Work out the number of lines that hold "accomplish" in the listing, and give that number with no other text.

• • • • • • •

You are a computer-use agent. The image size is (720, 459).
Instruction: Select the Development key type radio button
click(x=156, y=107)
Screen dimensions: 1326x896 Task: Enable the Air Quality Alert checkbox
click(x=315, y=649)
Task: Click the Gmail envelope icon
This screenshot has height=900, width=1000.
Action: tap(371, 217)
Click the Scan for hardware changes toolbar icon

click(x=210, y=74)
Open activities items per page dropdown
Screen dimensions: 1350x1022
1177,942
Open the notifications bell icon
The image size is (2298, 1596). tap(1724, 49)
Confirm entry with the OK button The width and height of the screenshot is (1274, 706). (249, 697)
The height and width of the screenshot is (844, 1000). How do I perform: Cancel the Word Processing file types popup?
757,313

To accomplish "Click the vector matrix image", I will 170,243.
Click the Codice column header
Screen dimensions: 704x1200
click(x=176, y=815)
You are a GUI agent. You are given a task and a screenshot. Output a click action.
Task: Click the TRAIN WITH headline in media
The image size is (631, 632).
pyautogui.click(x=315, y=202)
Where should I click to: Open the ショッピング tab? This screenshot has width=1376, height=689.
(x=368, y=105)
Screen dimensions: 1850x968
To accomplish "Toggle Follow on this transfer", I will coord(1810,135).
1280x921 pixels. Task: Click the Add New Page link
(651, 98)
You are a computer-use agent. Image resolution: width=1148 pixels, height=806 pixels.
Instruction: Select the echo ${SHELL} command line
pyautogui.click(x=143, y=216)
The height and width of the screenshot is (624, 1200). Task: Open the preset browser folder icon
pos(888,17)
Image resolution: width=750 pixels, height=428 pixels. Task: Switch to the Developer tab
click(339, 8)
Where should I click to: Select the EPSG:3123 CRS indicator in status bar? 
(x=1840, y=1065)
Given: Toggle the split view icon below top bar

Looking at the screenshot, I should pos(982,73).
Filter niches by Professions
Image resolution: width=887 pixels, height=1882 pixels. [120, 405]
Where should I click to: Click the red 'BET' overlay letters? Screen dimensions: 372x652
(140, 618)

• • • • • • •

**Task output:** 2